Dissertation: "The Determinants of Government Perpetrated Attacks against Media."

According to Solis, many scholars recognize a free press’ importance to a healthy democracy and good governance. However, the factors that contribute to and determine press freedom levels remain surprisingly understudied in the political science literature.

“My dissertation focuses on the institutional determinants of when governments are more likely to attack media. Attacks include jailing journalists, harassing media personnel, or closing news outlets to control information the information they air or publish” says Solis.

He believes his completed dissertation will contribute to the media freedom literature in three ways – it will provide two new empirical datasets for researchers and finally it will introduce a new theory that includes the judiciary and regime type as determinants of attacks against media.

Kenicia Wright, Political Science

Kenicia Wright

Dissertation: The Ties that Do Not Bind: Social Capital, Minority Female Representation, and Social Inequality in the United States

Wright’s dissertation argues that despite the fact that America is one of the most racially diverse democracies, and that representation is a core element of democracy, minority women are still substantially underrepresented.

“I address this shortcoming in my dissertation by linking the intersection of race and gender and social capital to policy representation of women of color,” she says.

Wright believes her dissertation offers several major contributions.

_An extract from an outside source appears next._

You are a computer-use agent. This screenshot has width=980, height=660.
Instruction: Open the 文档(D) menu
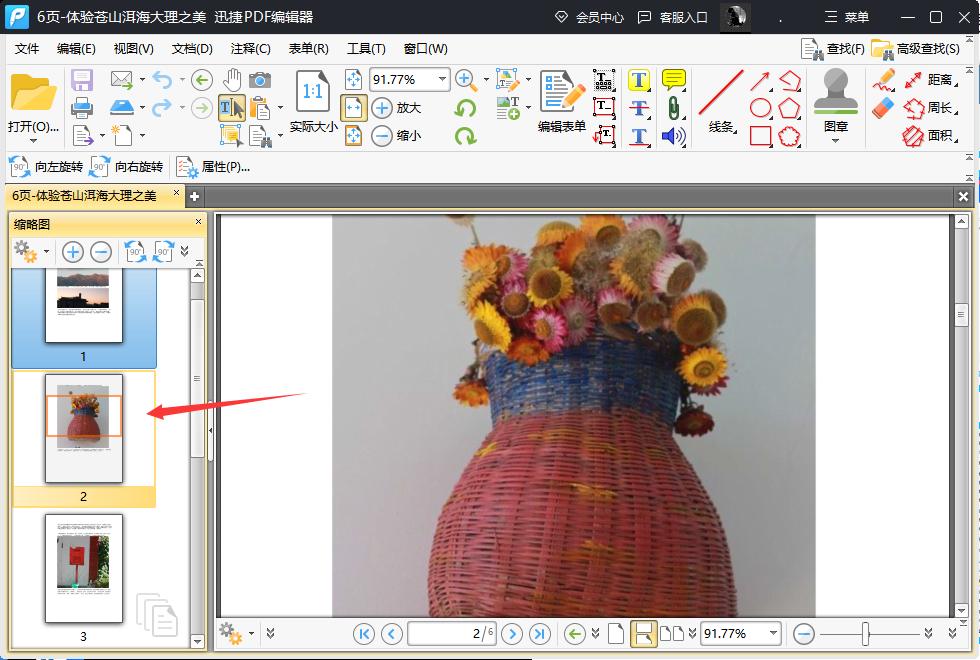192,48
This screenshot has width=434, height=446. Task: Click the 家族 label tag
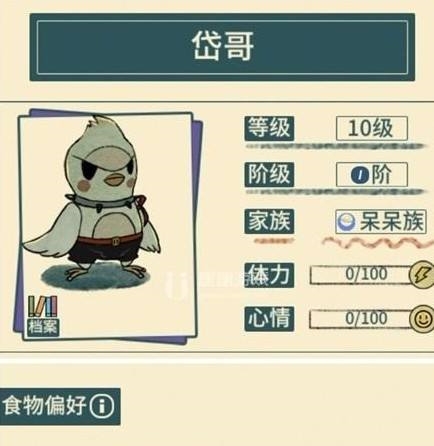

First, she integrates three key scholarly traditions – legislative representation, social capital, and intersectionality– to study minority female representation and provide insight on the determinants of minority female representation. Second, she bridges legislative politics and the public policy literature by examining whether minority female legislators and bureaucrats substantively represent minority women’s interests. And finally, she offers an innovative theory that links the political effects of social capital to multiple social identities and answers the call for more application of the intersectional framework in political science and public administration research.